## Exercise requirements
From the material that follows, please give the number of lines containing the string "dropdown", and that number alone.

^^^^^^^^^^^^^^^^

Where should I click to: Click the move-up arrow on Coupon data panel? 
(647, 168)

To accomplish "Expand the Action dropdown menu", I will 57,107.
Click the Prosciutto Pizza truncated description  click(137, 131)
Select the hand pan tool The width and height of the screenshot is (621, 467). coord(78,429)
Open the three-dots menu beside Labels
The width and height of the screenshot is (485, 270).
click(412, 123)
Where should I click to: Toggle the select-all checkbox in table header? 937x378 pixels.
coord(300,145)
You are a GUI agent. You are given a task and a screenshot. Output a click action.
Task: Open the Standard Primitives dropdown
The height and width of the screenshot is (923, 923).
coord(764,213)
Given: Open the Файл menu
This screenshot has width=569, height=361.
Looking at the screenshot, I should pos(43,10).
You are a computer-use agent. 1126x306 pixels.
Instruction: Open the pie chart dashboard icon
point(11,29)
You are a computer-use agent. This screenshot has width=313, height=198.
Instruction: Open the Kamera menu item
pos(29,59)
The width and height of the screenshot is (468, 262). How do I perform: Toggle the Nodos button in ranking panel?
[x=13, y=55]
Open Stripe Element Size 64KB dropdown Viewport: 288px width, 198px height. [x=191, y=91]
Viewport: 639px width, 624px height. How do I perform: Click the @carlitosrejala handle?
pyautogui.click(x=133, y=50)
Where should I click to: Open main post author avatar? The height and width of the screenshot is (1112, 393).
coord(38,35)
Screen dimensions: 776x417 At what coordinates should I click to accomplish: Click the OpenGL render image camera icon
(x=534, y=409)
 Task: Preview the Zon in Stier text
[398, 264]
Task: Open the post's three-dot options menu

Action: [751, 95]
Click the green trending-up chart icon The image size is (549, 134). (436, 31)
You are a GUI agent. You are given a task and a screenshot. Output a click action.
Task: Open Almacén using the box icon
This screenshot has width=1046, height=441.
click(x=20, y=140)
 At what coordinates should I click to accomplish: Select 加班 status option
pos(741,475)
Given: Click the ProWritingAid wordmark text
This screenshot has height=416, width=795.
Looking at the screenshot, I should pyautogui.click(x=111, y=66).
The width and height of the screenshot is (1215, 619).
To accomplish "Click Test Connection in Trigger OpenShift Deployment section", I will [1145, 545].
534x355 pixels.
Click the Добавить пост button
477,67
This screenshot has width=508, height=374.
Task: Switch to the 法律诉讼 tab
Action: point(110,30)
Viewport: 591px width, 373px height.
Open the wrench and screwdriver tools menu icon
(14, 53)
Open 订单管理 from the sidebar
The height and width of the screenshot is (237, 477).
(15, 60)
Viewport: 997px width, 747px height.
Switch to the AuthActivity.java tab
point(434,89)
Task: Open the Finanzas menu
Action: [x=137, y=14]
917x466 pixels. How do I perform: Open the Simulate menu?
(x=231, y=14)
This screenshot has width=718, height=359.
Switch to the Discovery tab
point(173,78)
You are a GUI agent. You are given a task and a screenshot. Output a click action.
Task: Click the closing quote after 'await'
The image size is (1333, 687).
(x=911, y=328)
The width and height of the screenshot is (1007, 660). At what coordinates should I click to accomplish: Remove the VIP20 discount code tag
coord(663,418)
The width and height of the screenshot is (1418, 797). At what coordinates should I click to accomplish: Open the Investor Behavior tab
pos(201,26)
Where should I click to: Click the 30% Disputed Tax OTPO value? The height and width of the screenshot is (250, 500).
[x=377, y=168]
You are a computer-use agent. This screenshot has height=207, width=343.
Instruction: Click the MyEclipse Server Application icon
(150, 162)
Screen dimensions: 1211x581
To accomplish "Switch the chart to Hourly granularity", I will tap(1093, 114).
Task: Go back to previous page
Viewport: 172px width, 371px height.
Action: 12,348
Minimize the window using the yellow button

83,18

^^^^^^^^^^^^^^^^

## Written reply
3